KV Cache Quantization for Self-Forcing Video Generation

This repository is the research artifact for our empirical study of KV-cache quantization in self-forcing video generation. The core question is simple: as self-forcing pushes a short-horizon model to longer rollouts, which KV-cache compression methods actually help in the full system, and which ones only look promising if you ignore runtime, reconstruction overhead, or temporal drift?

We evaluate 33 quantization and cache-policy variants on MovieGen and StoryEval, measure systems behavior and output quality jointly, and package the results into a reproducible benchmark harness plus a presentation-oriented Streamlit dashboard.

Why This Repo Exists

Self-forcing extends a short-horizon video model by repeatedly feeding generated output back in as future context. That makes long rollout possible, but it also causes the KV cache to grow with time. The result is the central tension of this project:

We need enough compression to make longer rollouts feasible on finite hardware.
We need enough fidelity to avoid drift, structural collapse, or hallucinated scene changes.
We cannot judge a method from one metric alone.

That is why this repo is organized around a multi-axis empirical study rather than a single benchmark score.

At A Glance

33 method variants evaluated
2 benchmarks: MovieGen and StoryEval
5+ quality/system axes tracked jointly: peak VRAM, runtime, compression ratio, perceptual realism, structural fidelity, and drift
Streamlit dashboard with presentation mode, synchronized videos, Pareto plots, constraint rankings, traces, and prompt-level drilldowns
Full benchmark harness for generation, evaluation, summarization, backfills, combined dataset construction, and dashboard presentation

Curated Demo Gallery

The posters below link to short six-method comparison videos for the prompts we used most in presentation:

MovieGen: candle / flame

MovieGen: coral reef / fish

StoryEval: bear in water

Each comparison uses the same six presentation methods:

BF16
FLOWCACHE_SOFT_PRUNE_INT4
FLOWCACHE_PRUNE_INT4
RTN_INT4_RECENT2
RTN_INT4_REFRESH
QUAROT_KV_INT4

The full curated media notes, prompt texts, and dashboard walkthrough live in docs/results_gallery.md.

Headline Findings

1. The problem is multi-objective, not one-dimensional.

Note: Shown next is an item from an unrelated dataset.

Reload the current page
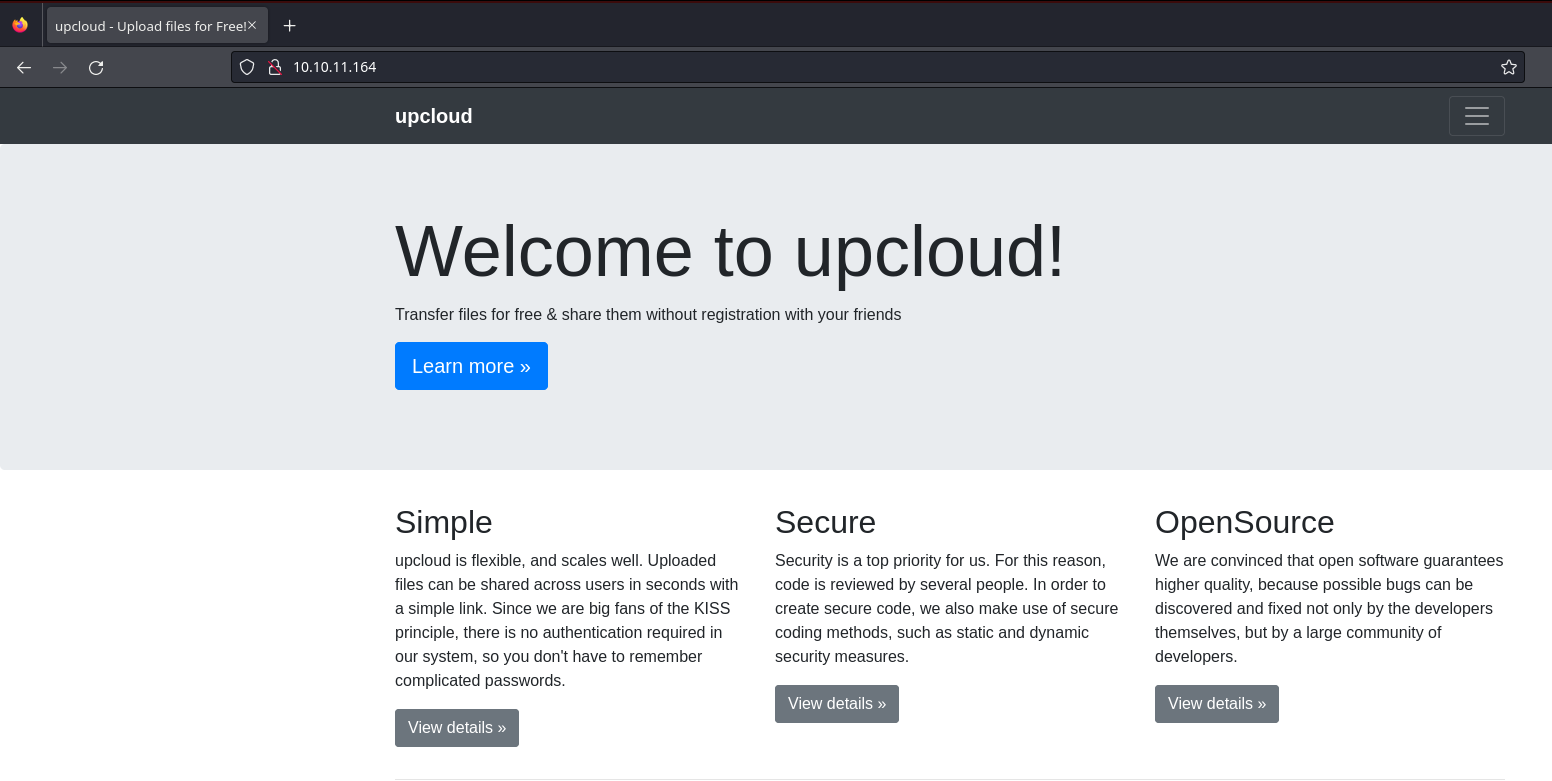Screen dimensions: 1552x781 [96, 68]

A method can compress the KV cache strongly and still fail as a practical systems method if temporary BF16 reconstruction, scratch buffers, or refresh policies erase the memory savings at peak. That happened repeatedly in this study.

2. FlowCache-style pruning produced the strongest realized memory wins.

The clearest practical operating region was the FlowCache branch, especially FLOWCACHE_SOFT_PRUNE_INT4 and FLOWCACHE_PRUNE_INT4.

On MovieGen, FLOWCACHE_SOFT_PRUNE_INT4 reaches about 5.49x KV compression with about 11.23 GB peak VRAM and 0.739 imaging quality.
FLOWCACHE_PRUNE_INT4 lands in a very similar systems region, but trades more structural fidelity for slightly simpler behavior.

3. Quality-preserving quantization ideas were still valuable even when peak VRAM did not improve.

QUAROT_KV_INT4, RTN_INT4_RECENT2, and RTN_INT4_REFRESH matter because they isolate useful research directions:

outlier handling and rotation can preserve fidelity better
recency-aware protection helps more than naive uniform quantization
cadence and refresh policy matter for quality, even if the current memory integration is imperfect

These are important research outcomes even when the current implementation does not convert them into lower peak VRAM.

4. Perceptual realism and structural fidelity can diverge sharply.

One of the central lessons of the repo is the split between:

perceptual realism: does the output still look plausible?
structural fidelity: does it still stay close to the BF16 reference video?

The FlowCache-style soft-prune branch is the clearest example of this tension: visually strong outputs can still diverge substantially from the BF16 baseline under SSIM / LPIPS / PSNR.

Benchmark Design

MovieGen

MovieGen is our single-shot setting. It is the cleanest place to compare per-prompt fidelity, realism, compression ratio, runtime, and peak VRAM under a shared prompt suite.

StoryEval

StoryEval is our narrative / rollout stability setting. It is where drift and temporal degradation become easier to see, especially through the drift-last imaging-quality signal and prompt-level qualitative playback.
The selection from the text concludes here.